規格(specification): 質量標準(也就是，檢測項，分析方法和合格標準)，提供在已批準的申請中以確認原料藥，制劑，中間體，原輔料，試劑和其它組分，包括容器密閉系統，和過程控制物料的質量。

Spiking: The addition of a small known amount of a known compound to a standard, sample, or placebo, typically for the purpose of confirming the performance of an analytical procedure or the calibration of an instrument.

加樣(Spiking): 往標準，樣品或空白中加入少量已知量的已知物，特別是用于確認某一分析方法的性能或對儀器進行校準。

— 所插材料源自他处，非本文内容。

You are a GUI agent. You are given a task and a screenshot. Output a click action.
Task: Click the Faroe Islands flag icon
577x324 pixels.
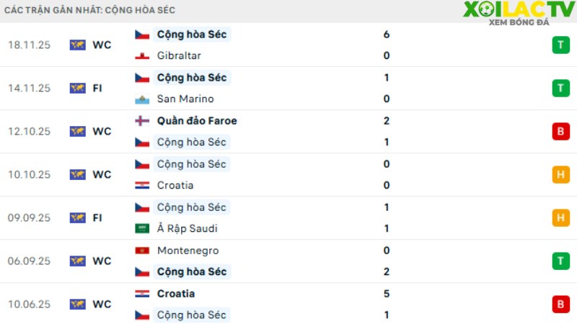pyautogui.click(x=142, y=121)
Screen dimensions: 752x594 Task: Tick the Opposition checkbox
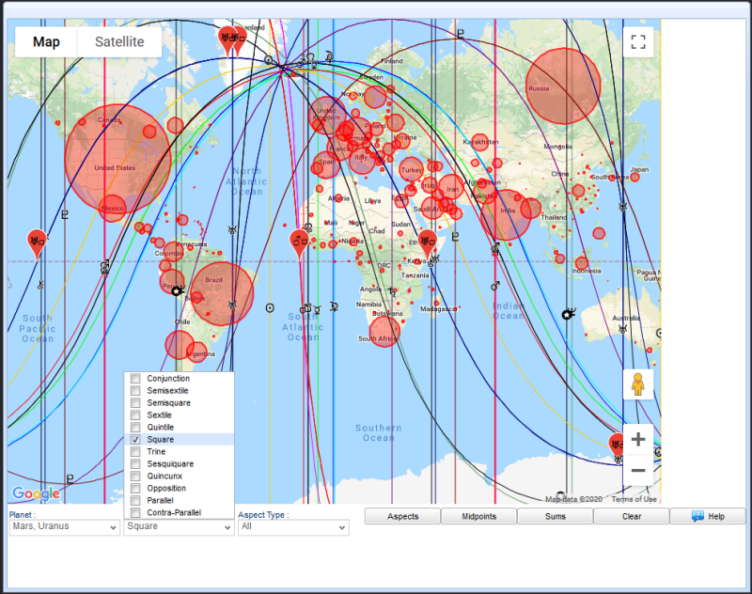(x=135, y=489)
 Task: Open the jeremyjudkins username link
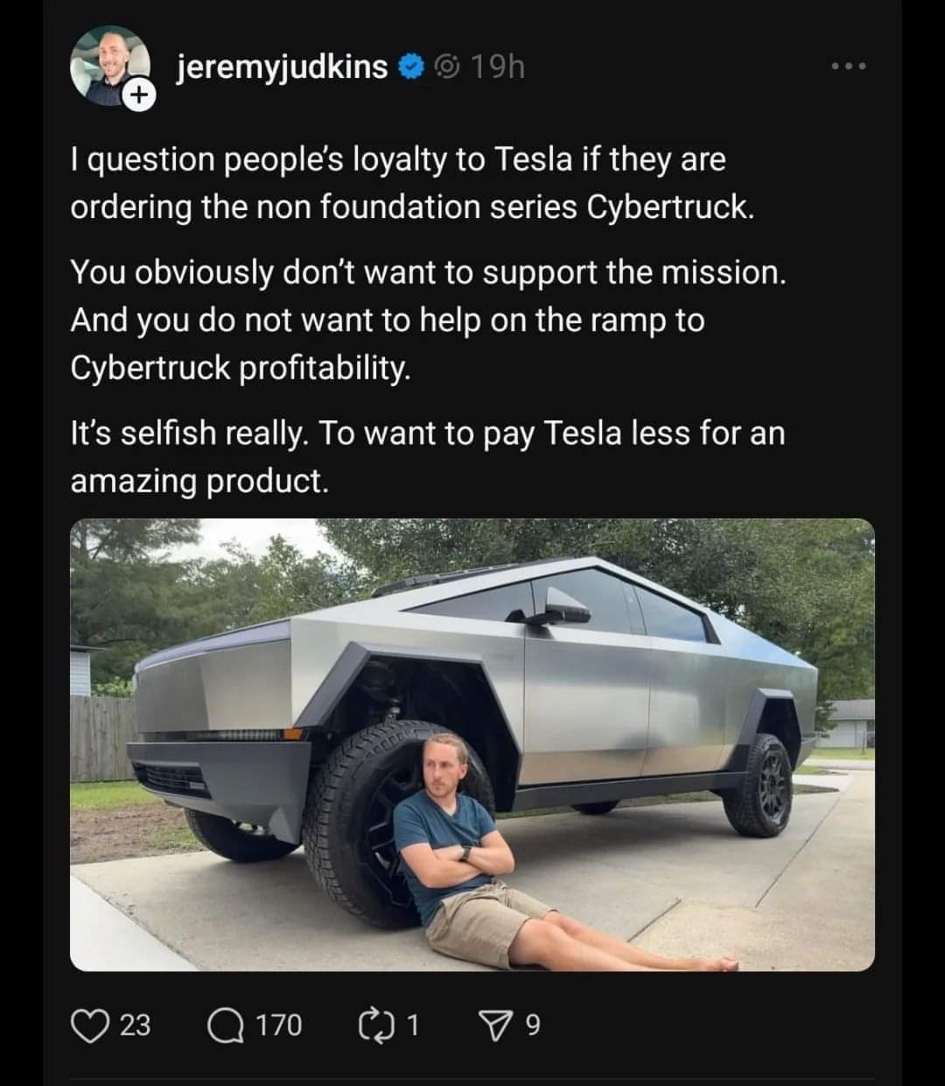point(282,67)
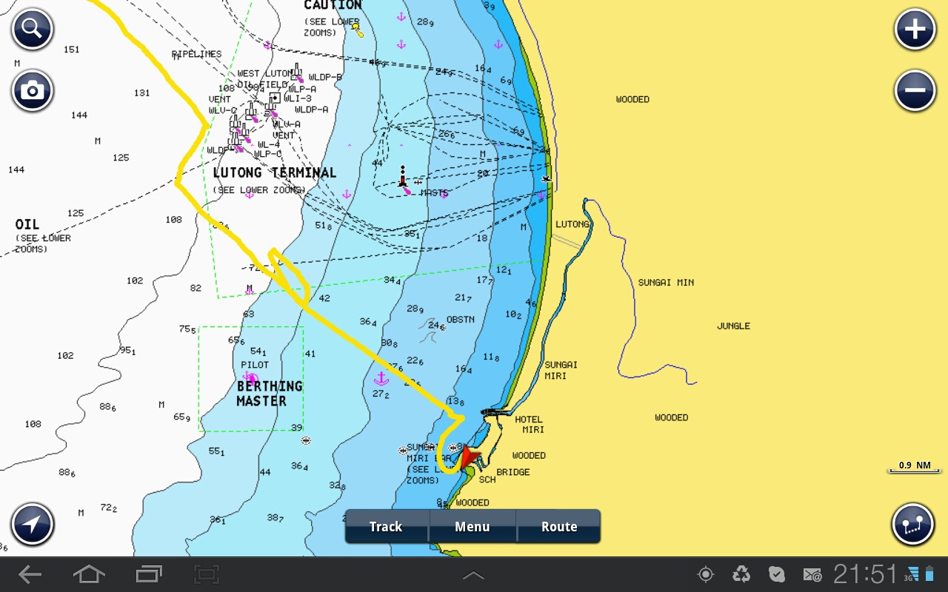Zoom out with the minus button
The width and height of the screenshot is (948, 592).
[x=915, y=91]
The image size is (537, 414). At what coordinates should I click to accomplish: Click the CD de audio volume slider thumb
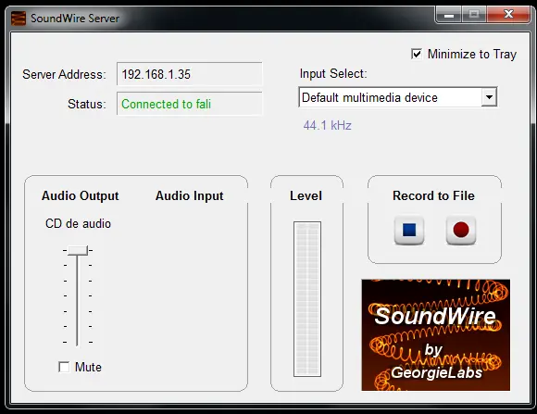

Stability-Indicating Assay: A validated quantitative analytical procedure that can detect the changes with time in the pertinent properties (e.g., active ingredient, preservative level) of the drug substance and drug product. A stability-indicating assay accurately measures the active ingredients without interference from degradation products, process impurities, excipients, or other potential impurities.

穩定性指示分析(Stability-indicating assay): 可以檢測出原料藥和制劑的相關屬性(如，活性成分，防腐劑的量) 隨著時間延長而產生的變化。穩定性指示分析能不受降解物，工藝雜質，賦形劑或其它潛在雜質的影響對活性成分進行測定。

Working Standard: A standard that is qualified against and used instead of the reference standard (also known as in-house or secondary standard).

工作對照品(Working standard): 根據一級標準品進行確認的對照品，并用以代替一級對照品。(也被稱之為內部對照品或工作對照品)。